··· PAGE TEXT

Courtesy Ashley Davidoff MD



Toxic megacolon (eMedicine) is a life threatening condition where an underlying colonic disease suddenly accelerates and the patient presents with a severe clinical syndrome.  The colon is not always dilated in this syndrome and hence a better term is toxic colitis.  The dilatation, when it occurs is caused by an ileus thought to originate as a result of damage to the nerves in the submucosa by the disease.  In the absence of normal function of these nerves, motility of the bowel is limited and hence an ileus results.

When toxic colitis presents with megacolon it is usually the transverse colon that is affected and the theory for its involvement relates to the position of the transverse colon.  The ill patient usually being confined to bed is lies predominantly in the supine position.  Air in any part of the colon will rise to the most anterior part of the colon and therefore accumulates in the transverse colon.  The transverse colon is therefore stretched and since the air cannot be transported due to the ileus, there is progressive dilatation of the transverse colon and hence progressive ischemia and worsening of the clinical situation.

There are multiple causes of the toxic colitis or toxic megacolon including ulcerative colitis, ischemic colitis, and pseudomembranous colitis.


Toxic megacolon in ulcerative colitis
The plain film of the abdomen shows a transverse colon that is greater than 6cms in a patient who has known ulcerative colitis with sudden clinical deterioration and marked systemic changes.  Note that the distal descending colon has evidence of pinky printing (fine undulations of the air column) suggesting associated involvement with the colitis.

······

● **TASK DETAILS**:
Check each statement against the toxic megacolon text and answer yes or no, quoting the words of the text that decide it: (a) The colon is always dilated in toxic megacolon. (b) When toxic colitis presents with megacolon, the transverse colon is usually the part affected. (c) Ischemic colitis is one of the causes the text lists.

··· DATASET CONTENT

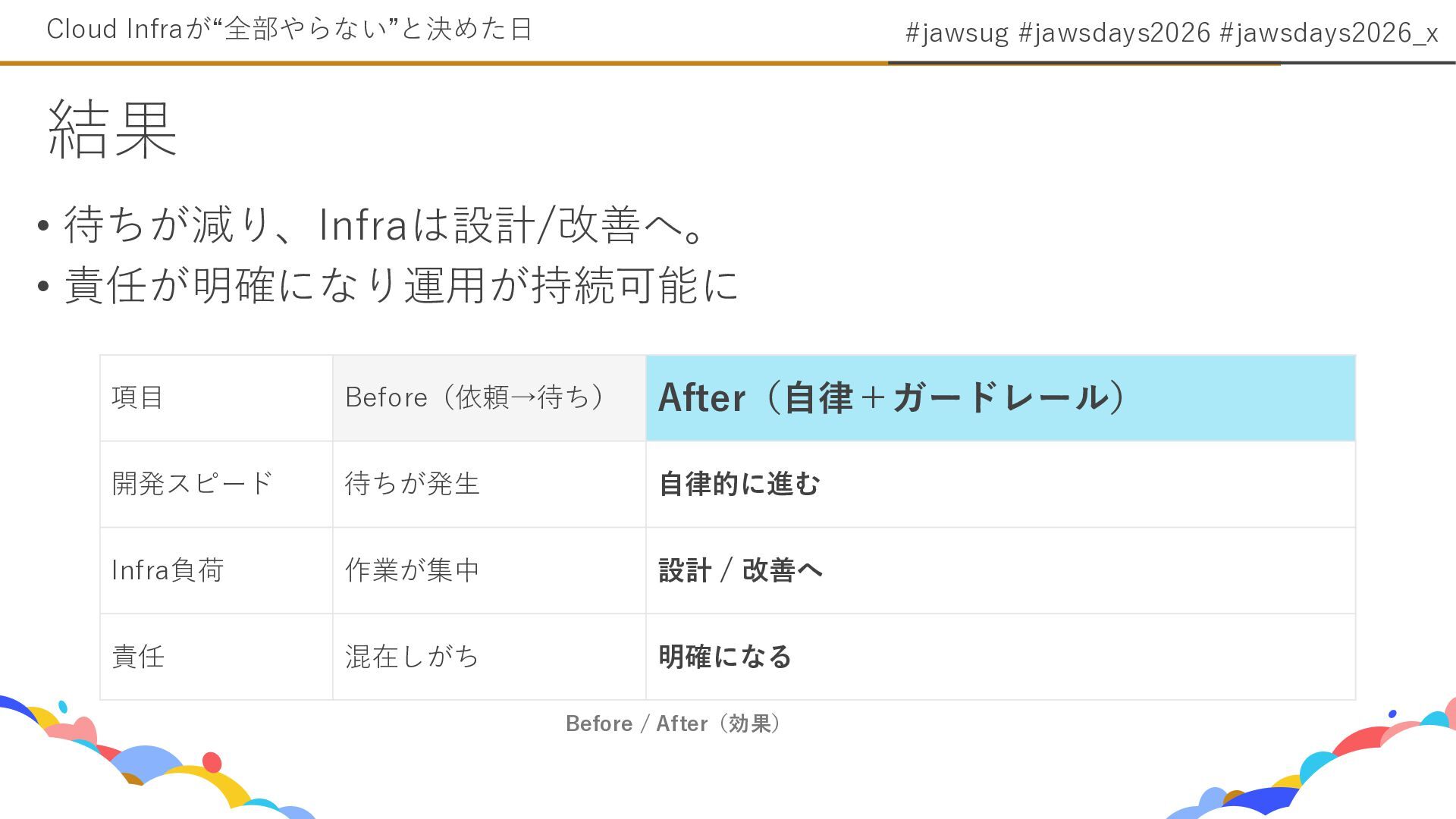Click the 待ちが発生 cell
The height and width of the screenshot is (819, 1456).
pos(413,484)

······

● **EXPECTED ANSWER**:
(a) No: "The colon is not always dilated in this syndrome"
(b) Yes: "When toxic colitis presents with megacolon it is usually the transverse colon that is affected"
(c) Yes: "including ulcerative colitis, ischemic colitis, and pseudomembranous colitis"